A prospective study of factors associated with successful maturation of arteriovenous fistulas for hemodialysis
Nadia Elizabeth Saavedra Fuentes1, Juan Reyna Blanco1, Gloria Queipo Garcia2, Monserrat Perez Navarro1, Claudia Lerma Gonzalez3, Rafael Valdez-Ortiz1
Aim: Our objective was to determine the factors associated with the successful maturation of arteriovenous fistulas during hemodialysis. Material and methods: This prospective study included patients treated with hemodialysis and predialysis patients. Clinical, biochemical, sociodemographic, vascular ultrasound mapping, flow-mediated dilatation, and surgical factors were analyzed. Success in the maturation process was defined by ultrasonographic criteria at six weeks. Results: Thirty-seven patients were included. With a mean ± standard deviation age of 40 ± 14 years, 73% were male, 65% had type-2 diabetes mellitus, and 95% had hypertension. Arteriovenous fistulas were brachycephalic in 18 patients (49%), brachymedian in nine patients (24%), brachycommunicating posterior in five patients (14%), brachibasal in three patients (8%), radiocephalic in two patients (8%), and radiocephalic in two patients (5%). Fourteen percent of patients had unsuccessful maturation.

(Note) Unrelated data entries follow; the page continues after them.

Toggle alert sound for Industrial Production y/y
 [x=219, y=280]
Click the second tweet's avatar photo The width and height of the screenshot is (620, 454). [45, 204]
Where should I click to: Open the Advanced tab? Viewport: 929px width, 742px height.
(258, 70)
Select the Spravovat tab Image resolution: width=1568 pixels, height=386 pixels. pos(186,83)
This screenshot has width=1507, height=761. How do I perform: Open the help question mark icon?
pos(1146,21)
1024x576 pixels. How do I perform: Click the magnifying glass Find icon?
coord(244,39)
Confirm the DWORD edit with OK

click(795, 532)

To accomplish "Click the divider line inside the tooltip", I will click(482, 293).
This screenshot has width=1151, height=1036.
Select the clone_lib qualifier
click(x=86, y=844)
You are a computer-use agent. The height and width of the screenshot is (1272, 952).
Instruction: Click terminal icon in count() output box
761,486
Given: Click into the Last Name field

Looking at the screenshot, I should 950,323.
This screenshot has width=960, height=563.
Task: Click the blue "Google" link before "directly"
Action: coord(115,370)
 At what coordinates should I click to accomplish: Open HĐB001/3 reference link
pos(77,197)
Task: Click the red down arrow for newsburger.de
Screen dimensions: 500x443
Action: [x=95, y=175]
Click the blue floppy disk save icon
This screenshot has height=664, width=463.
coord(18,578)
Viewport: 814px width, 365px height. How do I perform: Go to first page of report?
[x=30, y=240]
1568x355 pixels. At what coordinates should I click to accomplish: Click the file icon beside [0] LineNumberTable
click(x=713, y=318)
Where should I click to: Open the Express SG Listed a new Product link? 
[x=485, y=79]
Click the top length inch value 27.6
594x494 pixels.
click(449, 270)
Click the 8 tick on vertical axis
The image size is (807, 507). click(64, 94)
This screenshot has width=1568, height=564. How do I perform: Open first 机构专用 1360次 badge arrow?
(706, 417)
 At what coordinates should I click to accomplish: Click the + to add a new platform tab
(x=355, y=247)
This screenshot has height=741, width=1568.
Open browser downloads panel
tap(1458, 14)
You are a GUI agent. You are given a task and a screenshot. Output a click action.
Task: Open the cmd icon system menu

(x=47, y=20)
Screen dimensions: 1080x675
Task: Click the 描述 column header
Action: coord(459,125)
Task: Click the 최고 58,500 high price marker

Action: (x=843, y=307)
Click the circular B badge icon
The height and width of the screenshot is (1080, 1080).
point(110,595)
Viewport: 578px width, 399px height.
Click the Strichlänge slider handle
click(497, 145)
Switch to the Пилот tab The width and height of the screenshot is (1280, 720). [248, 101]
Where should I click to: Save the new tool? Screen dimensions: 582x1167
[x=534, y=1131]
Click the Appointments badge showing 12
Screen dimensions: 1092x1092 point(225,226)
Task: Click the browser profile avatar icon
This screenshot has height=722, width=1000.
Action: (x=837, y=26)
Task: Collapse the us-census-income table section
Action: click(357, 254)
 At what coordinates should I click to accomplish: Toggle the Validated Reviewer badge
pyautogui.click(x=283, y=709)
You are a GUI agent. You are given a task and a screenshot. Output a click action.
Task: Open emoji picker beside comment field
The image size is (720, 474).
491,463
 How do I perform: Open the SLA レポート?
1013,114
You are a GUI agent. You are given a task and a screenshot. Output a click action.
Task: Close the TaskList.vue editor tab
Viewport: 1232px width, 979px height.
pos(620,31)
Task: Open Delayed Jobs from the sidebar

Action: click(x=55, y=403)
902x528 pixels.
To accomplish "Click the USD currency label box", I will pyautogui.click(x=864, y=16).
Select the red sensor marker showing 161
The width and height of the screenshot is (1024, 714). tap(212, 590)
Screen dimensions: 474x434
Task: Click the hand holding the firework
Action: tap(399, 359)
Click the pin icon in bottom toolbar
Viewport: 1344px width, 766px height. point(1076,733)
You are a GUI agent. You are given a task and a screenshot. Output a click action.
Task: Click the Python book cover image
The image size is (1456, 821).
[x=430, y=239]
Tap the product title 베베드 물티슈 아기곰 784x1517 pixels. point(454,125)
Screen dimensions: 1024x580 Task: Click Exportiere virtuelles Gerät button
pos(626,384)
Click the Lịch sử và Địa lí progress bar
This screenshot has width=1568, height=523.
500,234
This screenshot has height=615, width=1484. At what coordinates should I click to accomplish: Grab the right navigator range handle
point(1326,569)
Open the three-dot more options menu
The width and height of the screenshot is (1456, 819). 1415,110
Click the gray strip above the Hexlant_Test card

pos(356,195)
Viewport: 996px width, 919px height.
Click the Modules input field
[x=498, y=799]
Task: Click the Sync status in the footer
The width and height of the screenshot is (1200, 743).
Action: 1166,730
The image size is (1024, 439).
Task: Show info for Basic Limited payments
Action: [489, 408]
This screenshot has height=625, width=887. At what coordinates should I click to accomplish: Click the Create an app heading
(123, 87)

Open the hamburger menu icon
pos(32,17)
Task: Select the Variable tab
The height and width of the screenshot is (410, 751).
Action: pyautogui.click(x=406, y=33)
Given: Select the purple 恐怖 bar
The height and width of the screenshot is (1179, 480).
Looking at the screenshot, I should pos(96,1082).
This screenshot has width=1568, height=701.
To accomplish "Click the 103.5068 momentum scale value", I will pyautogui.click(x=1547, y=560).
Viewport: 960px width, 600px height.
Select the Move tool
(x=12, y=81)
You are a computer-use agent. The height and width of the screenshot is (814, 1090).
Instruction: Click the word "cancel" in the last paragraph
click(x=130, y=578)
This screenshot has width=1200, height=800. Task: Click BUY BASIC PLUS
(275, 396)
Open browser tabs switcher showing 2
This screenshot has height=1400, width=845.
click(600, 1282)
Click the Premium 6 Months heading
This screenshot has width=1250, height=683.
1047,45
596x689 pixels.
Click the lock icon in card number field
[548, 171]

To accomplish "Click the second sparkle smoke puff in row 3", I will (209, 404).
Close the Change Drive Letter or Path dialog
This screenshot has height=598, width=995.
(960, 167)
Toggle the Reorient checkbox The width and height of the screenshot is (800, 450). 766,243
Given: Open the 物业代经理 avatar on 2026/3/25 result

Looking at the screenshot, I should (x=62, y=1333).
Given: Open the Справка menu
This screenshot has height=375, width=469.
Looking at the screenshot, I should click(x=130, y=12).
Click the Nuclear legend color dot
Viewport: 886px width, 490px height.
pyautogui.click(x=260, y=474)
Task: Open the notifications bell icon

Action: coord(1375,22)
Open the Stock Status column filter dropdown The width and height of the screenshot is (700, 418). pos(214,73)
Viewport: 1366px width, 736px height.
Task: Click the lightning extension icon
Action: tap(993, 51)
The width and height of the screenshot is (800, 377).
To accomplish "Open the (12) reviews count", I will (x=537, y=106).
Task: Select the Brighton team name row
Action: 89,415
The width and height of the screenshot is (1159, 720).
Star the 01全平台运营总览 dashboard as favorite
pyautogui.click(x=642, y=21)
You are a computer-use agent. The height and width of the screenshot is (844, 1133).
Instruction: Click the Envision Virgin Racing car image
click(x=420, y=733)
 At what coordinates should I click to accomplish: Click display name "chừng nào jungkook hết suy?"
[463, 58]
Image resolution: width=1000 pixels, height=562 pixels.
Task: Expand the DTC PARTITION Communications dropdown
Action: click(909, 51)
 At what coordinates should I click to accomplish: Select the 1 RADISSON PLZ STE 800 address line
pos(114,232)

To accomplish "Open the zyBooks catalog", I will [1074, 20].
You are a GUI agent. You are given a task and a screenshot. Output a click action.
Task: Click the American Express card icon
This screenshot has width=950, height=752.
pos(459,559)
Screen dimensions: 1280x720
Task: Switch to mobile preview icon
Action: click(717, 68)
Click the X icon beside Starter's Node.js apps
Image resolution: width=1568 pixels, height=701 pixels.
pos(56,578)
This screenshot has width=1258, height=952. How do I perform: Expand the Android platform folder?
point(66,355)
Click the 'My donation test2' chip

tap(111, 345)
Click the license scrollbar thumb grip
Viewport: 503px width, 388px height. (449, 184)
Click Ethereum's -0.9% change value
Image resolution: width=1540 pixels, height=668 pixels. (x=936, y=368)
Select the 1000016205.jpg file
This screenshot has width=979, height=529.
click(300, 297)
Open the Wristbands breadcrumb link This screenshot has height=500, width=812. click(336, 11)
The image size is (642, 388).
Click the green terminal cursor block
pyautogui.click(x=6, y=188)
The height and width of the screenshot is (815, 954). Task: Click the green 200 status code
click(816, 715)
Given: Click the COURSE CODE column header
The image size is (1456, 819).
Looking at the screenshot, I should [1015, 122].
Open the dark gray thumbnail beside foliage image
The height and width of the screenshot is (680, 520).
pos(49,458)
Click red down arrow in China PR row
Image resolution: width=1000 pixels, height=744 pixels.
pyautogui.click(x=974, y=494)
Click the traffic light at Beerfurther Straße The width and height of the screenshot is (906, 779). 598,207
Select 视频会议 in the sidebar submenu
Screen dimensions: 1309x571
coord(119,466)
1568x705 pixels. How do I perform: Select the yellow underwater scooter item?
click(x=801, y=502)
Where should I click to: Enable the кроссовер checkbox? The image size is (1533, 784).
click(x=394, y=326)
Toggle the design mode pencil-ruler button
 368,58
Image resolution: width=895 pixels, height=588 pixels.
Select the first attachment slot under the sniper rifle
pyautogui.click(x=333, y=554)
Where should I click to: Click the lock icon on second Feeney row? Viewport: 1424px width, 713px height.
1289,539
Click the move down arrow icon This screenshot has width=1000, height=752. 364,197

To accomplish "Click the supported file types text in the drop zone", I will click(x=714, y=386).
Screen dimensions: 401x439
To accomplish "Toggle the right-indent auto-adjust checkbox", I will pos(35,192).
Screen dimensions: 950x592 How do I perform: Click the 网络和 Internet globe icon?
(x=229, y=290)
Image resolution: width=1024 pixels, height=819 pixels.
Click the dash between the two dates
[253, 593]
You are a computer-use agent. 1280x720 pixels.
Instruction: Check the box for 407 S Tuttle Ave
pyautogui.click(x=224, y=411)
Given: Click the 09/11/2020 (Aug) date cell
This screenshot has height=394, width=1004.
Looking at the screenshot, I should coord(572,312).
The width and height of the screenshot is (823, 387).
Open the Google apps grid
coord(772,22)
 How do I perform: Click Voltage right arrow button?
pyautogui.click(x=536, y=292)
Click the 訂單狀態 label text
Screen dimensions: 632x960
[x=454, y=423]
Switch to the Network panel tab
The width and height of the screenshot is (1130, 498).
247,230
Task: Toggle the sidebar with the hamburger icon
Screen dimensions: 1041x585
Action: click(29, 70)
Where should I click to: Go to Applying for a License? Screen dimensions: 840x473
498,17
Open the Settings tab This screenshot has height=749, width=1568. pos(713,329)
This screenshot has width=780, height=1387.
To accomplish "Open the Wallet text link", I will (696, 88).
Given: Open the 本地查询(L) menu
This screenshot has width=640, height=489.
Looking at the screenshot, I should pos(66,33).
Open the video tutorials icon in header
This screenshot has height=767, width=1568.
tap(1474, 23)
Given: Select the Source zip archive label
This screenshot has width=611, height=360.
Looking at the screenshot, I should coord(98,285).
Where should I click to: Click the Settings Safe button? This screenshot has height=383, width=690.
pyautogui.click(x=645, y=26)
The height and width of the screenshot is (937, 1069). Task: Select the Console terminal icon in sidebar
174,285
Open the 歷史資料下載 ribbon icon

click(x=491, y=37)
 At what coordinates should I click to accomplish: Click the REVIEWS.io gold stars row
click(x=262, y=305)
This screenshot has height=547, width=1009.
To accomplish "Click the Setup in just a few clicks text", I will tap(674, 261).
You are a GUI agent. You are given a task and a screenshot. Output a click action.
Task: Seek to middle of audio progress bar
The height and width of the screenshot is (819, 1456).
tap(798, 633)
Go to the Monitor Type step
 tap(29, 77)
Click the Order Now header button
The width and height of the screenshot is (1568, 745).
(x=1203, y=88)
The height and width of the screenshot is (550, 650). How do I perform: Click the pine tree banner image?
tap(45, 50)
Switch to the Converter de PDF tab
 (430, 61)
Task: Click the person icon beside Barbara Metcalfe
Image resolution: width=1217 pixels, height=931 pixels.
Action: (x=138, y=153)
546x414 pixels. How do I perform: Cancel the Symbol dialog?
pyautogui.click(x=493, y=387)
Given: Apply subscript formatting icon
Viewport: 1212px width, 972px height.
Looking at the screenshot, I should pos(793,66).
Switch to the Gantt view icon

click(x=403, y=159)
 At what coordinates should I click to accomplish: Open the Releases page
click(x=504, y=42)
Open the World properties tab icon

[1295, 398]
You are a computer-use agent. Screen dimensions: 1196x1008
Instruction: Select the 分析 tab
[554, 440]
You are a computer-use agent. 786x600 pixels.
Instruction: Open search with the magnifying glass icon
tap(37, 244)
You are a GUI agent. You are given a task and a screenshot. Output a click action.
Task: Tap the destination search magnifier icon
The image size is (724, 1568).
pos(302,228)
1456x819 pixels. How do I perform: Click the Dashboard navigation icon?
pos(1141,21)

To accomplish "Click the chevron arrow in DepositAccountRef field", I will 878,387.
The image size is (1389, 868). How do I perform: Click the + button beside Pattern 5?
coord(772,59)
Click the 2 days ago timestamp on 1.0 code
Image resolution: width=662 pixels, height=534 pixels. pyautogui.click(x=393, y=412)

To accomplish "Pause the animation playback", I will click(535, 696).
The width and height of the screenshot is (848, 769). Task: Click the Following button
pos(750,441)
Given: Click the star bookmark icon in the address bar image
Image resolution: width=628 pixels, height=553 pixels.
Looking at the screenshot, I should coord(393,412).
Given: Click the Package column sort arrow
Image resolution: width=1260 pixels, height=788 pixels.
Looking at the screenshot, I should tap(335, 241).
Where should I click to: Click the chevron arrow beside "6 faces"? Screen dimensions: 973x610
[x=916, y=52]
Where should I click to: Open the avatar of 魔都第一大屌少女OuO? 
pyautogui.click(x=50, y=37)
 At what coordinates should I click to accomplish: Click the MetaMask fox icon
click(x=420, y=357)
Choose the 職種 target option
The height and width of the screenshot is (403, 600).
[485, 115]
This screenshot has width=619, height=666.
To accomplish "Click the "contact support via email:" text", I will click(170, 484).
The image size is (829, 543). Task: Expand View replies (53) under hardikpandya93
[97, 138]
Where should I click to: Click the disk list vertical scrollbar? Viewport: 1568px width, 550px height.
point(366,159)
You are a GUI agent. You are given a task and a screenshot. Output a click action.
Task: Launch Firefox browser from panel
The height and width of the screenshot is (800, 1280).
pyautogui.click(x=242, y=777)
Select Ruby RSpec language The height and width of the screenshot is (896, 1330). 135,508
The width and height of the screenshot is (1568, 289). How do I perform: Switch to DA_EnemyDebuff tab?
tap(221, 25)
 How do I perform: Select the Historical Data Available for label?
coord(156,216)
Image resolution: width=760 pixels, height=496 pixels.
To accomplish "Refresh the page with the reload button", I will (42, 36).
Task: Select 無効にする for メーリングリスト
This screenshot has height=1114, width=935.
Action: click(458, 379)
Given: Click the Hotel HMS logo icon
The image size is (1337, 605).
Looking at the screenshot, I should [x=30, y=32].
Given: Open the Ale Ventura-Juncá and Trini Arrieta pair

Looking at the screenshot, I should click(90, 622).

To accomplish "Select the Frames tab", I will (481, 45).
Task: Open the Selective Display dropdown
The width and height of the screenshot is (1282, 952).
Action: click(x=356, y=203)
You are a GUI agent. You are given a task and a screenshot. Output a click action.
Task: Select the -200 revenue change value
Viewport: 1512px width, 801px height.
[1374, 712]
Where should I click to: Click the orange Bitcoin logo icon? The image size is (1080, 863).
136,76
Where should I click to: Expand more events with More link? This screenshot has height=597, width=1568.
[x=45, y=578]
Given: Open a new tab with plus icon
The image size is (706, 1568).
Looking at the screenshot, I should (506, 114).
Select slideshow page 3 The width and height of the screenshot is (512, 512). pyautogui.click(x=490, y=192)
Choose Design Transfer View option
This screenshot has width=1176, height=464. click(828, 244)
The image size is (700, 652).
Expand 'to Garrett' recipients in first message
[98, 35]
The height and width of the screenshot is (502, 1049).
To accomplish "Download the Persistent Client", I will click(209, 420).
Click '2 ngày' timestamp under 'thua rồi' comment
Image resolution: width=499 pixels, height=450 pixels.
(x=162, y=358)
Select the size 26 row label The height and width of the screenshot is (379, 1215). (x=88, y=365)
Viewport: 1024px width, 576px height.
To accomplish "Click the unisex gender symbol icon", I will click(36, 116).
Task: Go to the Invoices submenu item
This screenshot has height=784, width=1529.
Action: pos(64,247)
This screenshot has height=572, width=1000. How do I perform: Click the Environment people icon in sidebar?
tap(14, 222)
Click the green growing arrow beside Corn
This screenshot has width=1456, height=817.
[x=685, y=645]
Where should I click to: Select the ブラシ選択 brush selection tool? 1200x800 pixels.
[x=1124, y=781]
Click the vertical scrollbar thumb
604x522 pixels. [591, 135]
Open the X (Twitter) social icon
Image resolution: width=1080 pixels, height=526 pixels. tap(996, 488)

The vein diameter was 4.3 ± 1.0 mm (maturation group) vs 3.2 ± 0.9 mm (non-maturation group), p = 0.04. The artery diameter was similar: 4.5 ± 0.6 vs 4.5 ± 0.4, p = 0.88. Logistic regression analysis revealed that the diameter of the vein for which the surgery was performed was the factor associated with successful maturation in our population, odds ratio = 4.77 (1.14–19.97), p-value = 0.032. Conclusions: It is highly important to plan vascular access in patients to perform vascular mapping and measure veins and arteries in patients. Vein measurement is a significant factor in successful maturation of the arteriovenous fistulas.